Version: Beta 🚧

Aggregation Functions

Tecton's Aggregation Engine supports the following aggregations out of the box. All Compute Engines are supported except where explicitly noted.

Note that null feature values are excluded from the output unless noted otherwise.

approx_count_distinct(precision)

An aggregation function that returns, for a materialization time window, the approximate number of distinct row values for a column, per entity value (such as a user_id value).

Not currently supported with:

Tecton on Snowflake
Serverless Feature Retrieval with Athena

Input column types

String, Int32, Int64

Output column types

Int64

Usage

Import this aggregation with from tecton.aggregation_functions import approx_count_distinct.

Then, define an Aggregate object using function=approx_count_distinct(precision), where precision is an integer >= 4 and <= 16, in a Batch or a Stream Feature View.

The precision parameter controls the accuracy of the approximation. A higher precision yields lower error at the cost of more storage; the impact on performance (i.e. speed) is negligible. The storage cost (in both the offline and online store) is proportional to 2^precision. The standard error of the approximation is 1.04 / sqrt(2^precision). Here are the standard errors for several different values of precision:

Precision	Standard Error
4	26.0%
6	13.0%
8	6.5%
10	3.3%
12	1.6%
14	0.8%
16	0.4%

The default value of precision is 8. We recommend using the default precision unless extreme accuracy is important.

In general, the approx_count_distinct aggregation might not return the exact correct value. However, the aggregation is typically able to return the exact correct value for low-cardinality data (i.e. data with at most several hundred distinct elements), as long as the maximum precision (16) is used.

This aggregation uses the HyperLogLog algorithm.

Example

Aggregate(input_column=Field("address", String), function=approx_count_distinct(), time_window=timedelta(days=1)) to use the default value of precision=8

Aggregate(input_column=Field("address", String), function=approx_count_distinct(precision=10), time_window=timedelta(days=1))

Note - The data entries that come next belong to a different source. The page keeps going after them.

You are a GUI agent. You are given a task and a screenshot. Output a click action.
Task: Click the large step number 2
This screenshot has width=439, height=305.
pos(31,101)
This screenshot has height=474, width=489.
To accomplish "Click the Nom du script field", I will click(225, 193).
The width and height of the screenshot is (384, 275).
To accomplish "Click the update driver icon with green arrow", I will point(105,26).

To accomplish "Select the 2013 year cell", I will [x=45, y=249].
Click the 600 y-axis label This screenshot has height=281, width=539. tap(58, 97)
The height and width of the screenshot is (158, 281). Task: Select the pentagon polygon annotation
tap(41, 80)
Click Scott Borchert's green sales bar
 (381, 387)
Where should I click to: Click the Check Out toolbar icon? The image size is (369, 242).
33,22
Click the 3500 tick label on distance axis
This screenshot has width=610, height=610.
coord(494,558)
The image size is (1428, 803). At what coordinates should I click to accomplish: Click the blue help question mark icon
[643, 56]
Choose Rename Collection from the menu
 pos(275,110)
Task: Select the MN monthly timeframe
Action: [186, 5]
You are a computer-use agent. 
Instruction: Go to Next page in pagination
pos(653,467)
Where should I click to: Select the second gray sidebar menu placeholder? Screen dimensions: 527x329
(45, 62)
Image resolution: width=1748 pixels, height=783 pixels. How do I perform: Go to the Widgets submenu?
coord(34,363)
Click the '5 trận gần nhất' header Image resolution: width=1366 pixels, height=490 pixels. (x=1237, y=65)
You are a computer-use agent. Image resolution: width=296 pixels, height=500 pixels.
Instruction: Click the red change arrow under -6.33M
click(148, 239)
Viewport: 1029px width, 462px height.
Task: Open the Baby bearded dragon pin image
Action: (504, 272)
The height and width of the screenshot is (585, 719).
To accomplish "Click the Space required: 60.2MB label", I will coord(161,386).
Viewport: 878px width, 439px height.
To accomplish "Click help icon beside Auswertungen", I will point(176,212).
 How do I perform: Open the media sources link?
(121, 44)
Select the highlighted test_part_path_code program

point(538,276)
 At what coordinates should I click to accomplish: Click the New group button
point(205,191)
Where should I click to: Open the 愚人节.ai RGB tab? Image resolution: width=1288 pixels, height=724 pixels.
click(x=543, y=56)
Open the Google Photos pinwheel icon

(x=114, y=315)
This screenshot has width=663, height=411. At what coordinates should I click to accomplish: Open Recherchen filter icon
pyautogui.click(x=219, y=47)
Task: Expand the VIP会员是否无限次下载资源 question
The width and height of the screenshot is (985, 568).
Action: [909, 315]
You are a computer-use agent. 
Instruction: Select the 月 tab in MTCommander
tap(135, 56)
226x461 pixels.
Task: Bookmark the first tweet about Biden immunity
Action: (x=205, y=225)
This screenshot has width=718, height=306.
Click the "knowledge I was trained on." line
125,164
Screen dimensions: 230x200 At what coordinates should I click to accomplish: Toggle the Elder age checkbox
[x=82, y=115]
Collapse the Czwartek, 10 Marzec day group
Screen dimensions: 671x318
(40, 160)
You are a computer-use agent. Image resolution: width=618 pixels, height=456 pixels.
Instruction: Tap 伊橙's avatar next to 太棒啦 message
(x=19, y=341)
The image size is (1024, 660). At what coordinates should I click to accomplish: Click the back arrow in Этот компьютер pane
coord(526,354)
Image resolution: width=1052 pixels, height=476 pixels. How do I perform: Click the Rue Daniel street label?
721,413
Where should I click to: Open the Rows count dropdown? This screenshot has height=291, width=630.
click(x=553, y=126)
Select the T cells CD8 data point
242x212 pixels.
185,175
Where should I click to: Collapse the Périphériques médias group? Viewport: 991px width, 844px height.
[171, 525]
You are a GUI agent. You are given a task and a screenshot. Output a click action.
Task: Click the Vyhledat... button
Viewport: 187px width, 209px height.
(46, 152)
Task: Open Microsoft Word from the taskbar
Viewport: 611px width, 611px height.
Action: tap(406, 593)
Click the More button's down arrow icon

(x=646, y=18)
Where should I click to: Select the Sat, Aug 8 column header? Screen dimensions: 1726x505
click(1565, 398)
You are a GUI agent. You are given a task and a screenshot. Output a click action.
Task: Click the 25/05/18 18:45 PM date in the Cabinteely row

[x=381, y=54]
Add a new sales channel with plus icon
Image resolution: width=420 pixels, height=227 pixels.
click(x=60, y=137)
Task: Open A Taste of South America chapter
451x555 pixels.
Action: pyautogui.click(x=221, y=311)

approx_percentile(percentile, precision)

An aggregation function that returns, for a materialization time window, a value that is approximately equal to the specified percentile, per entity value (such as a user_id value). For Float32 and Float64 input columns, NaNs, positive infinity, and negative infinity are excluded.

Not currently supported with:

Tecton on Snowflake
Serverless Feature Retrieval with Athena

Input column types

Float32, Float64, Int32, Int64

Output column types

Float64

Usage

Import this aggregation with from tecton.aggregation_functions import approx_percentile.

Then, define an Aggregate object, using function=approx_percentile(percentile, precision), where percentile is a float >= 0.0 and <= 1.0 and precision is an integer >= 20 and <= 500, in a Batch Feature View or a Stream Feature View.

The precision parameter controls the accuracy of the approximation. A higher precision yields lower error at the cost of more storage; the impact on performance (i.e. speed) is negligible. Specifically, the error rate of the estimate is inversely proportional to precision, and the storage cost is proportional to precision. The default value of precision is 100. We recommend using the default precision unless extreme accuracy is important.

This aggregation uses the t-Digest algorithm.

caution

This aggregation is not fully deterministic. Its final estimate depends on the order in which input data is processed. Therefore, for example, it is possible for get_features_for_events() to return different results when run twice, as Spark could shuffle the input data differently. Similarly, the feature server may return different results than the offline store, as there is no guarantee that the input data is processed in the exact same order. In practice, getting different results is rare, and when it does happen, the differences are extremely small.

caution

This aggregation is computationally intensive. As a result, running get_features_for_events() or get_features_in_range() with from_source=True can be slow. If possible, we recommend waiting for offline materialization to finish and using from_source=False.

Example

Aggregate(input_column=Field("count", Int64), function=approx_percentile(percentile=0.5), time_window=timedelta(days=1)) to get the 50th percentile with the default value of precision=100

Aggregate(input_column=Field("count", Int64), function=approx_percentile(percentile=0.99, precision=500), time_window=timedelta(days=1)) to get the 99th percentile with extreme precision

count

An aggregation function that returns, for a materialization time window, the number of row values for a column, per entity value (such as a user_id value).

Input column types

All types

Output column types

Int64

Usage

To use this aggregation, define an Aggregate object, using function="count", in a Batch Feature View or a Stream Feature View.

Example

Aggregate(input_column=Field("transaction_id", String), function="count", time_window=timedelta(days=1))

first_distinct(n)

An aggregation function that returns, for a materialization time window, the first N distinct row values for a column, per entity value (such as a user_id value).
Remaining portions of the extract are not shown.